21. Yüzyıl: Tedavide Atılımlar

  • 1999: Almanya’da (Eberhard Spoerl, Theo Seiler) korneayı güçlendirmek için riboflavin ve UV ışığı kullanılarak Kornea Kolajen Çapraz Bağlama (CXL) geliştirildi.
  • 2003: Intacs (kornea içi halka segmentleri) kornea konisini düzleştirmek ve görüşü iyileştirmek için FDA onayı aldı.
  • 2016: FDA, ABD’de CXL‘i (Avedro’nun KXL Sistemi) onaylayarak prosedürü küresel olarak standartlaştırdı.
  • 2020’ler: Özel skleral lensler ve topografi kılavuzlu lazer tedavileri (örn. CXL ile kombine PTK) sonuçları iyileştirir.

Cerrahi Yenilikler

  • 1980’ler: Derin Ön Lamel Keratoplasti (DALK) endoteli koruyarak tam kalınlıkta nakillere (PK) göre daha güvenli bir alternatif olarak ortaya çıkar.
  • 2010’lar: Bowman Katman Nakli (Gerrit Melles tarafından geliştirilmiştir) tam nakil yapılmayan ileri vakaları stabilize eder.
  • 2023: Biyomühendislikli kornea implantları ve gen terapisi keratokonusun temel nedenlerini ele almayı amaçlayan klinik çalışmalara girer.

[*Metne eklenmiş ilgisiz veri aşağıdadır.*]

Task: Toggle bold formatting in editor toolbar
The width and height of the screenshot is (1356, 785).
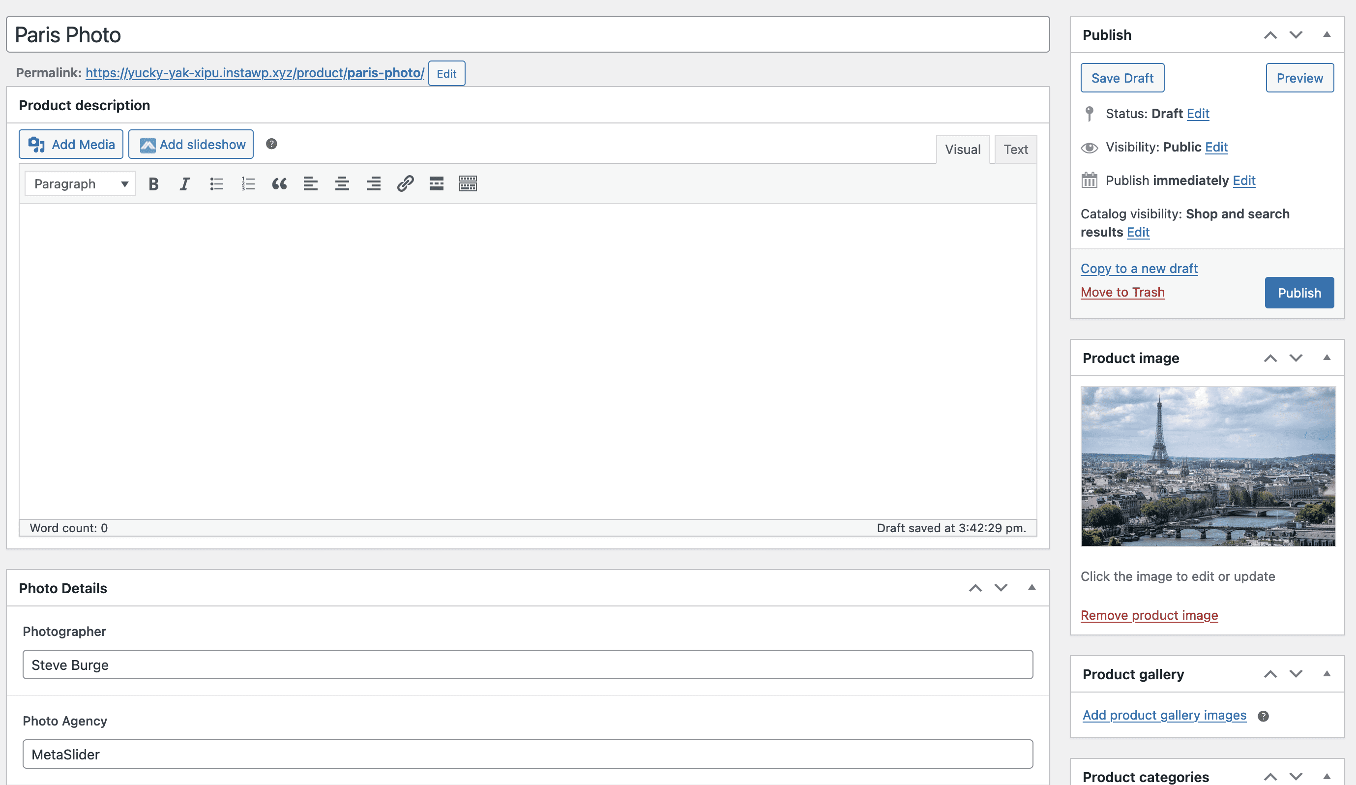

Patofizyolojideki Önemli Keşifler

  • 2005: Genom çapındaki çalışmalar genetik ilişkileri (örn. VSX1, LOX genleri) ve sistemik koşullarla bağlantıları (örn. Down sendromu, Ehlers-Danlos) belirler.
  • 2010’lar: Proteomik çalışmalar keratokonik kornealarda kolajen yapısında ve oksidatif streste anormallikler ortaya koyar.

Gelecek Yönler

  • AI destekli tanılama: Makine öğrenimi modelleri topografya ve genetik verileri kullanarak ilerlemeyi tahmin eder.
  • Kök hücre tedavisi: Otolog kök hücreler kullanılarak kornea dokusunun yenilenmesi.

Not: Keratokonus tarihsel olarak nadir kabul edilirken, modern tanılamalar küresel olarak yaklaşık 2.000’de 1 yaygınlık olduğunu ortaya koymaktadır. CXL ile erken müdahale prognozu değiştirmiş ve nakil ihtiyacını %50-80 oranında azaltmıştır.